Activity
Below are the entries; output exactly the lines from the one containing "671x542 pixels." through the final line, inclusive.
++++ The data ++++
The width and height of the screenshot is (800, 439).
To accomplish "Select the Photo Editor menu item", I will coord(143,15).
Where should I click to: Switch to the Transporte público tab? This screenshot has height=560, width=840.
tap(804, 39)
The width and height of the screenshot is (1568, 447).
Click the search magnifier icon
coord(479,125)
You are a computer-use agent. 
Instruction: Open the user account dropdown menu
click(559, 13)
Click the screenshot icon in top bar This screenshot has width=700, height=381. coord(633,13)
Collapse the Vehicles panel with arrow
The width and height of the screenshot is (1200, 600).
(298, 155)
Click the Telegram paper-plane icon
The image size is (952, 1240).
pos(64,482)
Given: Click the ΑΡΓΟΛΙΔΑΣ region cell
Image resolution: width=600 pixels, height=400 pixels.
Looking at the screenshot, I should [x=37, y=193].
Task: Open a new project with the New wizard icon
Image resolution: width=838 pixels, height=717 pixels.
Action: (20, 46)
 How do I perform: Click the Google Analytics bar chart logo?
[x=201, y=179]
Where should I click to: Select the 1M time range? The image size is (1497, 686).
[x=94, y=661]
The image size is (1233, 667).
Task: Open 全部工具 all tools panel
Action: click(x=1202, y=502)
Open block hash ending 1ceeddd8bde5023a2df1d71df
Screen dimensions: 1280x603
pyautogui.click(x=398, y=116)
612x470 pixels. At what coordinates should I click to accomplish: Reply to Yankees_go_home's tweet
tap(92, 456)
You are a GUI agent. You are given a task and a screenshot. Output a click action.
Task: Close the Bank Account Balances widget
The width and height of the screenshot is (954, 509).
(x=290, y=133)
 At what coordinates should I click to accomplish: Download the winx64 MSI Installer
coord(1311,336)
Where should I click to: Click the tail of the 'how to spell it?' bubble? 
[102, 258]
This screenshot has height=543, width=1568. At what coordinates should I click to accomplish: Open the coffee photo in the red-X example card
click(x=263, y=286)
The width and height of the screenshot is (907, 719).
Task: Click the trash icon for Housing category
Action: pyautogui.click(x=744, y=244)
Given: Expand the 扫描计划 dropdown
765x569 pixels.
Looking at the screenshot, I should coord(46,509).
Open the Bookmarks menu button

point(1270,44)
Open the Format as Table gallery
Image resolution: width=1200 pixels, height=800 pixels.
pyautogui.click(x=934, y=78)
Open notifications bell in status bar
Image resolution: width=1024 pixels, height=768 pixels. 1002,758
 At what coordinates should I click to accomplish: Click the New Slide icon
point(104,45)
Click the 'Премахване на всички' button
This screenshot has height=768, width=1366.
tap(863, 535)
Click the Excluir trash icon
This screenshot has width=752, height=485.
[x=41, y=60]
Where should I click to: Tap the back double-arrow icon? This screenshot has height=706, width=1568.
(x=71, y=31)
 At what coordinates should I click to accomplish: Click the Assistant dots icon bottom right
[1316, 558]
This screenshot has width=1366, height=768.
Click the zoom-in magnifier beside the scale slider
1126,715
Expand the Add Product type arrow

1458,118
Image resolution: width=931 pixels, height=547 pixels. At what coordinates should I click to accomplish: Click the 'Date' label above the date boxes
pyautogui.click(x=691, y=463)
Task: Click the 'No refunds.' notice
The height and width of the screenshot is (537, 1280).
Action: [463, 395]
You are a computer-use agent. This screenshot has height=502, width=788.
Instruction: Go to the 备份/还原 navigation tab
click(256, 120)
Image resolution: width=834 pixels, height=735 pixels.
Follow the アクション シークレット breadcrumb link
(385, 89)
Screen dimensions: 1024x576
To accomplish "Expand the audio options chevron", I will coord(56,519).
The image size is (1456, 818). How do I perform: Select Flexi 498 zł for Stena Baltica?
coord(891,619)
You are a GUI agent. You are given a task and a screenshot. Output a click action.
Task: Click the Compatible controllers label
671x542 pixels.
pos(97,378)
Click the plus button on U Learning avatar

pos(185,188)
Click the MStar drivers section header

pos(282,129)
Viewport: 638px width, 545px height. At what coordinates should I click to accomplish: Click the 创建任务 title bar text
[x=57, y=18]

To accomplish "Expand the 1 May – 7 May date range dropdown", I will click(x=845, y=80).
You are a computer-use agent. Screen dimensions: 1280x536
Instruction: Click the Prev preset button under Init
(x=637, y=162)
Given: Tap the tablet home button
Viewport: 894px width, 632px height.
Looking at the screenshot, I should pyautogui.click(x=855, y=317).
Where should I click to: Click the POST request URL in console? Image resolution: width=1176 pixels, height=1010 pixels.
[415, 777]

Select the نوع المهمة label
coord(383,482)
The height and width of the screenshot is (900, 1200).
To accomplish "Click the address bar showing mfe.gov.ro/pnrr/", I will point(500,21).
++++
Finished task
671x542 pixels.
pos(97,378)
Click the plus button on U Learning avatar

pos(185,188)
Click the MStar drivers section header

pos(282,129)
Viewport: 638px width, 545px height. At what coordinates should I click to accomplish: Click the 创建任务 title bar text
[x=57, y=18]

To accomplish "Expand the 1 May – 7 May date range dropdown", I will click(x=845, y=80).
You are a computer-use agent. Screen dimensions: 1280x536
Instruction: Click the Prev preset button under Init
(x=637, y=162)
Given: Tap the tablet home button
Viewport: 894px width, 632px height.
Looking at the screenshot, I should pyautogui.click(x=855, y=317).
Where should I click to: Click the POST request URL in console? Image resolution: width=1176 pixels, height=1010 pixels.
[415, 777]

Select the نوع المهمة label
coord(383,482)
The height and width of the screenshot is (900, 1200).
To accomplish "Click the address bar showing mfe.gov.ro/pnrr/", I will point(500,21).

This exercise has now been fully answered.